NAVSEA told DID that the US Navy is looking for a reduction of 800 sailors throughout the 50-year life span of each CVN-21 ship. DID has seen estimates ranging from 500 (Rear Adm. Dwyer in 2003) to 1,000. Even a figure of 500 sailors, however, equates to approximately $45 million per year in savings. Over 50 years, that works out to $2.2 billion in FY 2004 funds, which is slightly more in FY 2008 funds owing to inflation. A reduction of 800 sailors, meanwhile, would translate into $3.6 billion in FY 2004 dollars.
How will CVN-21 create those reductions? These cuts in manpower will come about in various ways.
A redesigned nuclear reactor based on lessons from the powerplants of the SSN-21 Seawolf and SSN-744 Virginia Class subs is expected to supply 25% more power for propulsion – but according to NAVSEA, it will require 30% less maintenance.
Removing the steam catapults and replacing them with an electro-magnetic EMALS launch system and advanced arresting gear will also reduce manning and maintenance on the ship. This works in tandem with the power plant changes, as EMALS largely eliminates the maintenance-heavy steam conduits, while allowing the 614kg of steam per aircraft launch to be put to use generating electricity. CVN-21 ships will switch to all electric auxiliaries, and Rear Adm. Dennis M. Dwyer has noted that CVN-21 will have three times the electrical power generation capability of the Nimitz Class. They may need it, if our personal experiences with power hungry electronics over the last 20 years are anything to go by; but another happy side effect of all of these changes is a 50% reduction in propulsion staffing requirements.
The accountants will appreciate reduced maintenance bilge designs, which reduce the preservation work required on the ship. More automation overall using lessons from the cruise ship industry is also expected, in order to reduce crew size requirements. Indeed, automation and crew reduction have become something of a trend in future US ship designs from the CVN-21, to the Littoral Combat Ships and the DD (X) future destroyer.
All of these changes will have the effect of reducing CVN-21 maintenance and personnel costs, in ways large and small. The other area of savings lies in maintenance.
DID also covered the recent $3.1 billion refueling overhaul and mid-life refit of the Nimitz Class CVN 70 USS Carl Vinson. Nimitz Class ships receive 1 Refueling Overhaul, 4 Drydocking Planned Incremental Availabilities,12 Planned incremental availabilities over a 50 year lifetime. CVN-21′s design changes are expected to reduce that to 1 Refueling Overhaul, 2 Drydocking Planned Incremental Availabilities (from 4), and 8 Planned incremental availabilities (from 12). NAVSEA notes that this will equate to total life cycle savings of $1.9 billion in FY 2008 dollars.
These changes also equate to an increase in ship availability. That doesn’t factor into official dollar savings, but does reduce the total dollars the US must spend, in order to have a given amount of naval airpower on call over a ship’s lifetime.
A much more modular electronics setup using commercial off the shelf (COTS) technology is also expected to improve the ship and reduce upgrade costs. DID isn’t so sure about the upgrade costs; our observed and experienced result at home and at work is that upgrades happen more frequently, which may even raise costs but will also raise average lifetime capabilities. Upgradeability can also impact complexity and maintainability, depending on how it’s handled.

▶ [Supplied records]:
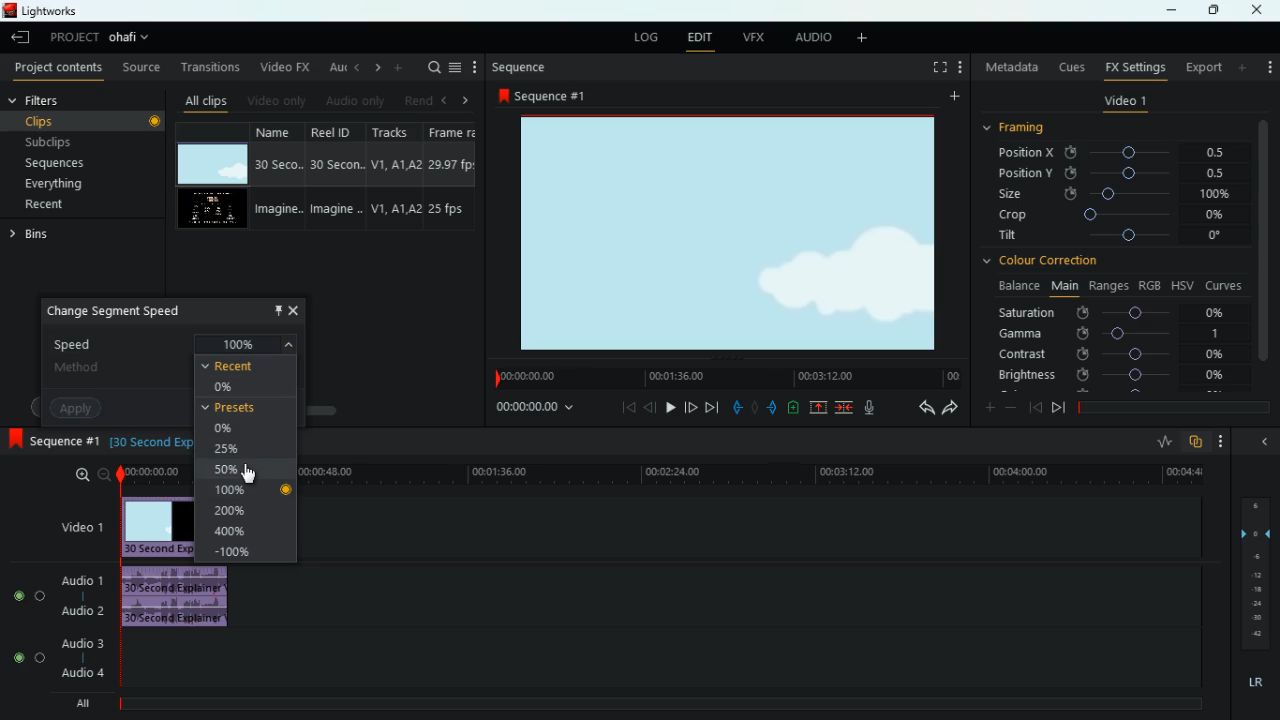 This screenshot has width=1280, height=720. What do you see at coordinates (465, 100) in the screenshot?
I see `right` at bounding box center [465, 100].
* * *
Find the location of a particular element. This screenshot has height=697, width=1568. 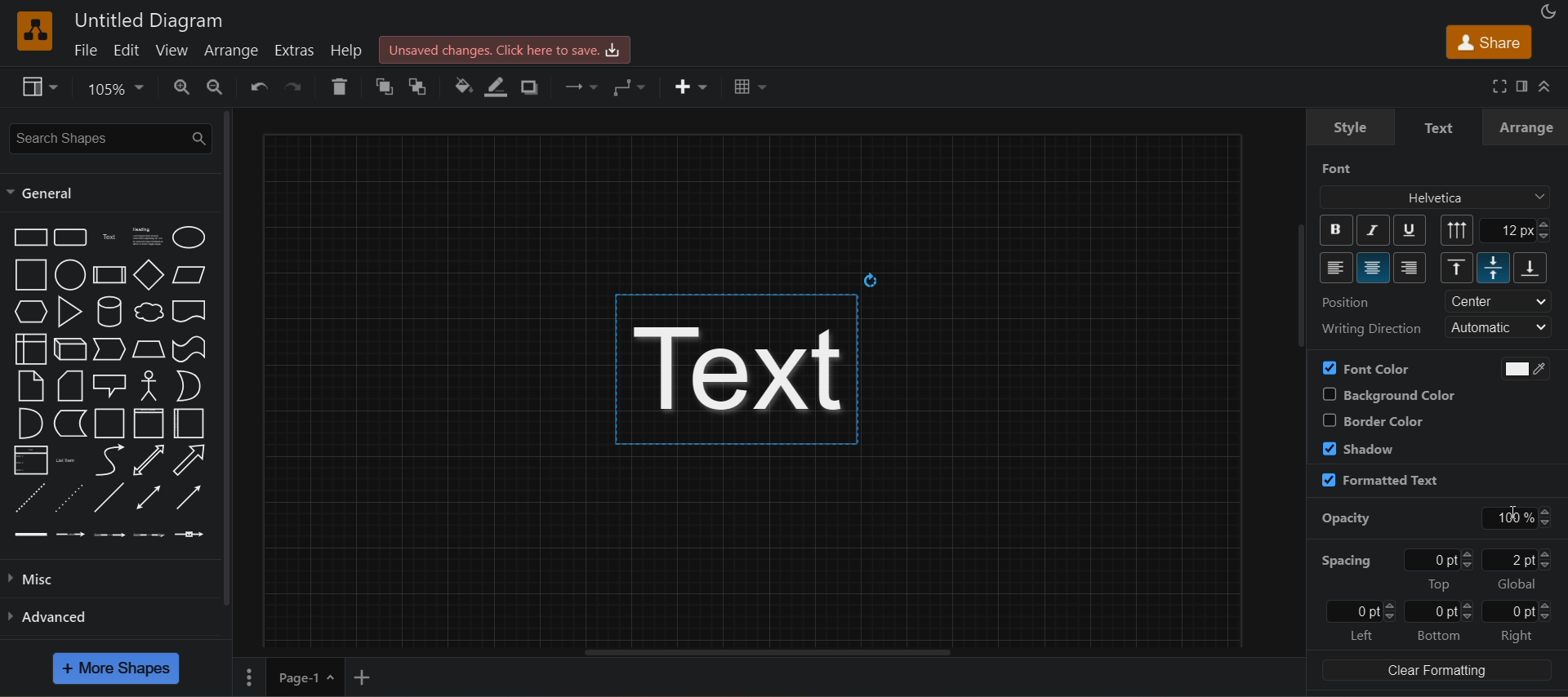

▶ [Problems to solve]:
a - Answer these questions about the CVN-21 carrier text:
(i) According to NAVSEA, how much less maintenance will the redesigned nuclear reactor require?
(ii) How much steam per aircraft launch does EMALS allow to be used for generating electricity?
(iii) How many Planned incremental availabilities are CVN-21 ships expected to receive over a 50-year lifetime?
b - Continue the CVN-21 carrier text past its final sentence.

▶ [Set of answers]:
a -
(i) 30% less maintenance.
(ii) 614kg of steam per aircraft launch.
(iii) 8, down from 12 for the Nimitz Class.

b -
A more definite IT-related savings comes from the use of flexible fiber optic wiring that can be “blown” through the ship during installation, upgraded by changing the gear attached to its ends, and even removed much more easily than copper should the need arise. Wiring problems can easily become “must fix” issues, and bandwidth limitations can easily force expensive upgrades in future if the system is inflexible. Flexibility and cost improvements in that area are welcome.
Finally, the US Navy continues to experiment in smaller ways, including improved non-skid materials for carrier flight decks. The pounding of tailhooks ands tires, and the effect of leaking oil and hydraulic fluids et. al., have meant that the materials must be repaired and/or replaced during and after every 6-month carrier deployment.
Accordingly, Texas Research International-Austin Inc. (TRI-Austin) received a Small Business Innovative Research agreement to develop a new solvent-free material called “Tough-Grip,” with lower installation costs and a 50% longer lifespan. The Navy has invested approximately $1.1 million in developing, testing and qualifying the new non-skid material, which has been applied with varying success to CVN 75 USS Harry S Truman and CVN 65 USS Enterprise.
The Navy orders $4 million to $6 million in non-skid material each year, and on top of that there are significant installation costs. If the variances can be worked out and the new coatings implemented across the USA’s carrier fleet, savings of over $100 million could be possible by 2012.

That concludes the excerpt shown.